Familiarity, coupled with a great business that does nothing but grow, are two of Buffett’s most important investment philosophies.
In Hagstrom’s book, he discusses Berkshire holdings such as Coca Cola (NYSE: KO), GEICO, The Washington Post Co. (NYSE: WPO) and American Express (NYSE: AXP). Nearly 20 years after the writing of the book, it’s little surprise that Buffett still holds all of these names. He details that Buffett first owned American Express back in the 1960s, when he ran Buffett Limited Partnership the precursor to Berkshire Hathaway (NYSE: BRK-B).
Today, Berkshire owns a staggering 13% of American Express. Its original cost basis on the 152 million shares is owns is about $1.3 billion. At the end of 2011, it sported a market value of $7.2 billion. It counts as the largest percentage ownership stake in Berkshire’s investment portfolio of publicly-traded companies.
Clearly, Buffett has little intention of selling American Express. Its namesake credit cards continue to hold high brand recognition among wealthier consumers around the globe who spend freely and generally pay off their balance every month. This helps the firm avoid bad debt risk that most other rivals, such as Capital One Financial (NYSE: COF), must deal with.

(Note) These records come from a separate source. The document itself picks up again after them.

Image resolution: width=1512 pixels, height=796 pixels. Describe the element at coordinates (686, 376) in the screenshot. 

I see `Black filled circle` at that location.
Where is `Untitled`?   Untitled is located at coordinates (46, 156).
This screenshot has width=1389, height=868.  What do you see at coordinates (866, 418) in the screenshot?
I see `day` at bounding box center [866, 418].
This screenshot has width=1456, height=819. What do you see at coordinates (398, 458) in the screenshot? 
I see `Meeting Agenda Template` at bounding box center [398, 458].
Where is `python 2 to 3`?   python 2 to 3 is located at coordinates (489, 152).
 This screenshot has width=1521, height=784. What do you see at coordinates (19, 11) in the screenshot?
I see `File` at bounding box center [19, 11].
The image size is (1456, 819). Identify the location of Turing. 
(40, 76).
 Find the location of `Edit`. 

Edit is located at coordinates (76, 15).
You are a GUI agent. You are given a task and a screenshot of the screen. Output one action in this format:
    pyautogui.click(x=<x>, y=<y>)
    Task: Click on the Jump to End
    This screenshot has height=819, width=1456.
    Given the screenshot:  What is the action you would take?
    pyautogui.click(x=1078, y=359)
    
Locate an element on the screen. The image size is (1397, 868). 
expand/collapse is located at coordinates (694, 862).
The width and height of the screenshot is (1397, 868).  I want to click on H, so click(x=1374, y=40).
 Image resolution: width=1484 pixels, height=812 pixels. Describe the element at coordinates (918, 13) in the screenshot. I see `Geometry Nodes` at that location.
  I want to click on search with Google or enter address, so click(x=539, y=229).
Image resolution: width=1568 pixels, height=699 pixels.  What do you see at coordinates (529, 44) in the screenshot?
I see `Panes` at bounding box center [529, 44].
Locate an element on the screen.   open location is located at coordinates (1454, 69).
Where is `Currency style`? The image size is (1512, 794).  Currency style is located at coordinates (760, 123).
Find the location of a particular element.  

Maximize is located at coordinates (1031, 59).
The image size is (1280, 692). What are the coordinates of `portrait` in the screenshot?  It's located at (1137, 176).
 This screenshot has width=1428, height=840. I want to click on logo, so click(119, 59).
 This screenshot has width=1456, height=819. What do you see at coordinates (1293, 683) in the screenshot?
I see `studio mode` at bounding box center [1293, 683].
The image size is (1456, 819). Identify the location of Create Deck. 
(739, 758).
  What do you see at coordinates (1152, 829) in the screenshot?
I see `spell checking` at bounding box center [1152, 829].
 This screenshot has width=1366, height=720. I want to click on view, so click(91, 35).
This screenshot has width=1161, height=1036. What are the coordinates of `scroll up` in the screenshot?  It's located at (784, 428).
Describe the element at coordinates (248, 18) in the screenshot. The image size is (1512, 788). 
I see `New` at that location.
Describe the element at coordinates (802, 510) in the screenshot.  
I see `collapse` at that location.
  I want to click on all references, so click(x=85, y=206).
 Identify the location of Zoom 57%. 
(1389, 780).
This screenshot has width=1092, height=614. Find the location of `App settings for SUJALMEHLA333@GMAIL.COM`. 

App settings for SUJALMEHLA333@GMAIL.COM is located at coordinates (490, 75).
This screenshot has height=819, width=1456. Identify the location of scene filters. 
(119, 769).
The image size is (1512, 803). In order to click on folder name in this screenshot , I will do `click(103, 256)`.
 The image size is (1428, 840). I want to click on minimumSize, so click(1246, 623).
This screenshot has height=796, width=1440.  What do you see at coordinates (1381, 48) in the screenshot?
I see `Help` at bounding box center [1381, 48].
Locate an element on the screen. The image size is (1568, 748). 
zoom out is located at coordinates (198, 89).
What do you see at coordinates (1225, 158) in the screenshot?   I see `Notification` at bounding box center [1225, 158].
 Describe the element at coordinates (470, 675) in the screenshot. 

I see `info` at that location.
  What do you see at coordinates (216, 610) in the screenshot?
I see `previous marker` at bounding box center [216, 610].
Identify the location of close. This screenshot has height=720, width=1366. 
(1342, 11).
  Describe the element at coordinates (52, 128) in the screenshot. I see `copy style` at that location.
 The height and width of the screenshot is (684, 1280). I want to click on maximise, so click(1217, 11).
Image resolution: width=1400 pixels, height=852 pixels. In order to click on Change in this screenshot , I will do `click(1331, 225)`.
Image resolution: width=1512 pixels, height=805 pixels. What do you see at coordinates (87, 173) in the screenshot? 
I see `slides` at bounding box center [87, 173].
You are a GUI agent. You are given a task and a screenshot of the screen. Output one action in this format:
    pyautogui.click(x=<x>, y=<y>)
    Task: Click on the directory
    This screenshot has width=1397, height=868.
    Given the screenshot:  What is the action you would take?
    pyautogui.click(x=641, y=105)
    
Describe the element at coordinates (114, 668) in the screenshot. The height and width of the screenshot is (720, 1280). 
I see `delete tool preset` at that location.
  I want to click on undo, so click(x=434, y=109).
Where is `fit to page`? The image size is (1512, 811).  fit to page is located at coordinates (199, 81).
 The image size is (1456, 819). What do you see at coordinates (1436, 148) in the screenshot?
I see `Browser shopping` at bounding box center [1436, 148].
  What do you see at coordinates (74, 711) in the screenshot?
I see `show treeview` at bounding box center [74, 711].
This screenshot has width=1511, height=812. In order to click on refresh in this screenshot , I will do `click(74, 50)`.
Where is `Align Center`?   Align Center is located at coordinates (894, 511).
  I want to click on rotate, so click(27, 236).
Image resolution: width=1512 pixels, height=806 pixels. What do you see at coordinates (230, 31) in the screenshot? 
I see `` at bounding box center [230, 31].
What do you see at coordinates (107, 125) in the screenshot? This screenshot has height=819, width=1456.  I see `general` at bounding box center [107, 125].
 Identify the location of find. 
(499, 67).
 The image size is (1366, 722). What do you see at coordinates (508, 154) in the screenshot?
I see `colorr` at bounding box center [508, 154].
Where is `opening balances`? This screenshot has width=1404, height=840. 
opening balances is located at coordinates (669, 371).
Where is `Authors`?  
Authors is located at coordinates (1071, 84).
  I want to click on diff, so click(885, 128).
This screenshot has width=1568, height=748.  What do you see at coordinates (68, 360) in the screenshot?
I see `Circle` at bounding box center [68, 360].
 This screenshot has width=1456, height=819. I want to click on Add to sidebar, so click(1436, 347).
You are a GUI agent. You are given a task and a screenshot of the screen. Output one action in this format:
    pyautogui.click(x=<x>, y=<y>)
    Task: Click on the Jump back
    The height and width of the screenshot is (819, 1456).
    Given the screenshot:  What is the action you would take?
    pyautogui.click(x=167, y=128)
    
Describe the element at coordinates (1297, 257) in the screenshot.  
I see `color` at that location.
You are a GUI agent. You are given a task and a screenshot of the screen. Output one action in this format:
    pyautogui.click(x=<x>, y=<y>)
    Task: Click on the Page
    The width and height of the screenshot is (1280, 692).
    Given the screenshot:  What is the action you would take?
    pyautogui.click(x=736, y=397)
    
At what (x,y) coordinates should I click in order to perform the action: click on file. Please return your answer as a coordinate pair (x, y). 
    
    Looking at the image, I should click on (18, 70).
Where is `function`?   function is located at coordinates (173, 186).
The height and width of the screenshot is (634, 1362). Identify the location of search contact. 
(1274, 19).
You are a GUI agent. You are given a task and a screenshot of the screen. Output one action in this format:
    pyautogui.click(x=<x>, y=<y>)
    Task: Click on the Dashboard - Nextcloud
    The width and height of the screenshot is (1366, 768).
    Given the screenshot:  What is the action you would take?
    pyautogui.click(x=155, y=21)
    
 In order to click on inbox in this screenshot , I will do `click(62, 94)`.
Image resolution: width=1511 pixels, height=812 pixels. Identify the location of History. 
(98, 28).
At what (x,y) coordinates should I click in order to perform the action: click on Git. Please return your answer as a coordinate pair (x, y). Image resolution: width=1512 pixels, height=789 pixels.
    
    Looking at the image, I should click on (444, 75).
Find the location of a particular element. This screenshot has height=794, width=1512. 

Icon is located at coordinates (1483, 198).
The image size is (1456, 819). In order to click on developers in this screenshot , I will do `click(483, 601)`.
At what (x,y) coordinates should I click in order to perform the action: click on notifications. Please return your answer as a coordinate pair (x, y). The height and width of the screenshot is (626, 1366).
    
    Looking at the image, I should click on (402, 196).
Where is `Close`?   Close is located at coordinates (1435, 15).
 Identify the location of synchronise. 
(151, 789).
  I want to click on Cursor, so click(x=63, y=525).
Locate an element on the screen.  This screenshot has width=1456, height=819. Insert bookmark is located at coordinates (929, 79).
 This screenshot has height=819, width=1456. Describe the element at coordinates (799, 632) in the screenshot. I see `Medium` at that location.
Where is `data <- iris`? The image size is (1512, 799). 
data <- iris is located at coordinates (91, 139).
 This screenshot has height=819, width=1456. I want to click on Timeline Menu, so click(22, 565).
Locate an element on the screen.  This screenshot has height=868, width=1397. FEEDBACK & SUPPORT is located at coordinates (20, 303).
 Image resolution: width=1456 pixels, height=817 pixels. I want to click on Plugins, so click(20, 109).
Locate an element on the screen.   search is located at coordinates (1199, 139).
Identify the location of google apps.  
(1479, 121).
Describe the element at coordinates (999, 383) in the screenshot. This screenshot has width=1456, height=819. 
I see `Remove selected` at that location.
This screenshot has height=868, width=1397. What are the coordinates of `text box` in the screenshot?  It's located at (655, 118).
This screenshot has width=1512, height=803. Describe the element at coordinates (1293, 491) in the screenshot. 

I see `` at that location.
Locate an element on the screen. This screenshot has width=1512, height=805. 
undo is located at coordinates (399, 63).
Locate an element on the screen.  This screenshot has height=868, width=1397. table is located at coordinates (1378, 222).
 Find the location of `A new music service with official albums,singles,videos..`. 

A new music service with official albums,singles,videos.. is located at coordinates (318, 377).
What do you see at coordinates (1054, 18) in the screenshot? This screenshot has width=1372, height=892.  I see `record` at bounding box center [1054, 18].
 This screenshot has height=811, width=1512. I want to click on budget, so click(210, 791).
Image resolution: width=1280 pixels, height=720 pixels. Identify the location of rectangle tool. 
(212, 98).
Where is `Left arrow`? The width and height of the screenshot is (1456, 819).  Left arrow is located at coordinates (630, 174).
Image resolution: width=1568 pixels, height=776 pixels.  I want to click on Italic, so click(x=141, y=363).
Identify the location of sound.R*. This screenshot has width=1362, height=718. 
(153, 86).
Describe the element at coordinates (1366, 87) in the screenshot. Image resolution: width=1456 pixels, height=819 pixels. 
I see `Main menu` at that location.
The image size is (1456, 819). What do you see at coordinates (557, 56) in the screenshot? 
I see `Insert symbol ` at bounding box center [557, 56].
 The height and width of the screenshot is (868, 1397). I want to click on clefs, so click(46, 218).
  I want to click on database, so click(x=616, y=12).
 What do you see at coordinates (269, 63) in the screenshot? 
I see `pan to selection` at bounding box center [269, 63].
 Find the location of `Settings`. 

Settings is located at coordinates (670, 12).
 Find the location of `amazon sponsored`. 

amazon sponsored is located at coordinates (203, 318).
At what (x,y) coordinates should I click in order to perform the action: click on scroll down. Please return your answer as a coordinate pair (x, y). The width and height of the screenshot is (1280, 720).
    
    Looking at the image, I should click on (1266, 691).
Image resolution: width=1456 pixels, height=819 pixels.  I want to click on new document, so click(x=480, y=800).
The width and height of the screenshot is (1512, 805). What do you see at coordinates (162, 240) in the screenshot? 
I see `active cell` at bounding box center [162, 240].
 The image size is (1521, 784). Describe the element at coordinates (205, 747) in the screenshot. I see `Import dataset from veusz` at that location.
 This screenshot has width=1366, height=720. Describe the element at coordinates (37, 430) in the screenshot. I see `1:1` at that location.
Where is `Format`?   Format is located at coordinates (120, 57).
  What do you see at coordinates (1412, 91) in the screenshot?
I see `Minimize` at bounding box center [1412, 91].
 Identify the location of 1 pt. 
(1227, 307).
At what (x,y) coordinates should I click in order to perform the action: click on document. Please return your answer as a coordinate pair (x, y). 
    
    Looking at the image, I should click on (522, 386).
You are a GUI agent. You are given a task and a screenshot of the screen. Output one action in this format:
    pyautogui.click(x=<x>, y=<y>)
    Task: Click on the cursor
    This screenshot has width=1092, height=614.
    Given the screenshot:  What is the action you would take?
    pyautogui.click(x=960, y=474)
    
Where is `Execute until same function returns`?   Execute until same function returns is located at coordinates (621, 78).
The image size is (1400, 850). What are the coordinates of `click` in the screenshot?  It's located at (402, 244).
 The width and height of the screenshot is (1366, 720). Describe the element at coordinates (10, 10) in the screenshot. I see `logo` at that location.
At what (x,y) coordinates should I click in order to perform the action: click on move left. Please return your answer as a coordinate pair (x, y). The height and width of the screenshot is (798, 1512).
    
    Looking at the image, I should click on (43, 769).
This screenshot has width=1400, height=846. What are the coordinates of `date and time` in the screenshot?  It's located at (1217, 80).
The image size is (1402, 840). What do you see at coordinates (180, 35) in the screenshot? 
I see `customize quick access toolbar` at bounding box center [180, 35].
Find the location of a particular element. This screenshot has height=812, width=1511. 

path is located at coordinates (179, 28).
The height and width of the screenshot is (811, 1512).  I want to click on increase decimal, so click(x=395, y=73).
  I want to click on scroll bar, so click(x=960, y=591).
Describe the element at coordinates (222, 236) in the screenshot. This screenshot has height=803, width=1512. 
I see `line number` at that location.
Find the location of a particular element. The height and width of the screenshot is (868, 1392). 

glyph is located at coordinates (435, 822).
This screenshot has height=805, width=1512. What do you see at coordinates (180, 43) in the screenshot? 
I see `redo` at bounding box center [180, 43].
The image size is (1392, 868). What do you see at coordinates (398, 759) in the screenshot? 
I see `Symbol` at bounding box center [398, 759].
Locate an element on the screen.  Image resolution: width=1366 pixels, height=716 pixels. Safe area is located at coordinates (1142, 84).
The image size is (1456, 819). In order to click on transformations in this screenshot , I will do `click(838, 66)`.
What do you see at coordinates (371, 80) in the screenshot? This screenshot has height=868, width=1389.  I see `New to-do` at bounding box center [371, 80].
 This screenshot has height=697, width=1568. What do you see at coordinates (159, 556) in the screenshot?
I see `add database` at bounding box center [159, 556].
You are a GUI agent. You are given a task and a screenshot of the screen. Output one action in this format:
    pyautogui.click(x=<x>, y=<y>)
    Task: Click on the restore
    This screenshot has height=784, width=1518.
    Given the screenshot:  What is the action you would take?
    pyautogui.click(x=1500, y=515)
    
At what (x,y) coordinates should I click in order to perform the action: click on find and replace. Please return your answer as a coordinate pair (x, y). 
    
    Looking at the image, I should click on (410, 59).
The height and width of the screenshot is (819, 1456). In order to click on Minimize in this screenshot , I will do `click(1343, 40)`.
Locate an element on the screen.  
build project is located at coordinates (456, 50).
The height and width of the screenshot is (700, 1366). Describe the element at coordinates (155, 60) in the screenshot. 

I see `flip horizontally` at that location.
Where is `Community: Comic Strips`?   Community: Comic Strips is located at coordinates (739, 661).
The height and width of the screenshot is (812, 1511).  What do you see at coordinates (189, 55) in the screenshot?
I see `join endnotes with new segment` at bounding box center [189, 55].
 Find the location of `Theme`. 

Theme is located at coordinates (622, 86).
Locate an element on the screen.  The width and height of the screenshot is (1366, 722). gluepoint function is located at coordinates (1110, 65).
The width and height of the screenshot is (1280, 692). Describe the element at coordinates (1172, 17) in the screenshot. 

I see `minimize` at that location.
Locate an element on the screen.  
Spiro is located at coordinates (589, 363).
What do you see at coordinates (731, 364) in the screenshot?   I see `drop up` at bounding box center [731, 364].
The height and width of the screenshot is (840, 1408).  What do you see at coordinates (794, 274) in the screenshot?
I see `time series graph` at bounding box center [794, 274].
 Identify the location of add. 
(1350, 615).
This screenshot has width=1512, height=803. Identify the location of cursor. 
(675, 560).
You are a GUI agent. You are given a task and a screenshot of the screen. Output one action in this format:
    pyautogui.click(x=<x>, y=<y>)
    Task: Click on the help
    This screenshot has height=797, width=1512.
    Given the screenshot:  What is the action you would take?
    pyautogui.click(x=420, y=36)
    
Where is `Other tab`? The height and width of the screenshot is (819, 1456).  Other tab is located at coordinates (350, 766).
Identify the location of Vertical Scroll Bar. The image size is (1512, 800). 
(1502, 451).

Retailers will do nearly anything to accept the American Express card, which gives them access to a higher-end consumer base. This includes paying a higher fee to accept American Express Cards. Amex plastic charges were recently pegged in one study at a 34% premium to the 1.6% fee per transaction that market leader Visa (NYSE: V) charges retailers.
A well-respected brand such as Amex can be quite profitable. Last year, American Express logged profits of nearly $5 billion on sales of $30 billion. This is an impressive net profit margin of close to 17% that leads the industry average of less than 16%.
Returning to the growth equation, sales growth over the past decade has been more pedestrian at less than 4% annually (the credit crisis has a lot to do with this), but profit growth has been solid, at more than 15% annually. Bad debts did rise dramatically during the Great Recession, but snapped back even more dramatically since. Net write-offs per average loan are close to 5%, but rivals have much higher rates. For example, Citigroup wrote off more than 8% of its loans recently and saw a peak above 11% during the financial crisis. Amex’s write-off rate remained in the single digits at the worst of the downturn.
The latest piece of good news out of American Express came in the form of moves to boost shareholder returns. In late March, it announced an 11% increase in its dividend as well as plans to repurchase 150 million shares. The dividend increase was the first since 2007, just before the credit crisis. It will boost the quarterly payout to $0.20 per share, up from $0.18 per share.
The dividend yield will now be 1.4%, or right around the industry average. Investors familiar with Buffett know he focuses on overall company growth, rather than solely on dividends. And as the world moves away from cash payments and adopts plastic, Amex’s premium brand recognition is likely to attract more high-end customers from developing economies. This should lead to further growth in sales, profits and dividends over the long-run. Share buybacks help too, as they help boost per-share earnings over time.
Risks to Consider: Shares of American Express are currently bumping up against their highs over the past year. A quick run-up so far this year could mean the stock stops to take a breather, but future growth is what is most important for investors. In fact, Buffett has established several positions in stocks trading at their highs because he expects continued strong growth in the years to come.
Action to Take –> American Express currently trades at a forward P/E ratio of about 13.4. This is still quite reasonable in light of the recent run in the stock. And by reasonable, I mean that the multiple is still about 10% shy of its average valuation over the past five years. It is also well below the market average of 15.5 and the industry average of 14.8. Given American Express’ easy-to-understand business model and stellar track record that has spanned many decades now, it should easily trade at a premium to the market and its key rivals. In other words, despite a strong recent run, it should still warrant consideration as a Forever Stock in many investor portfolios.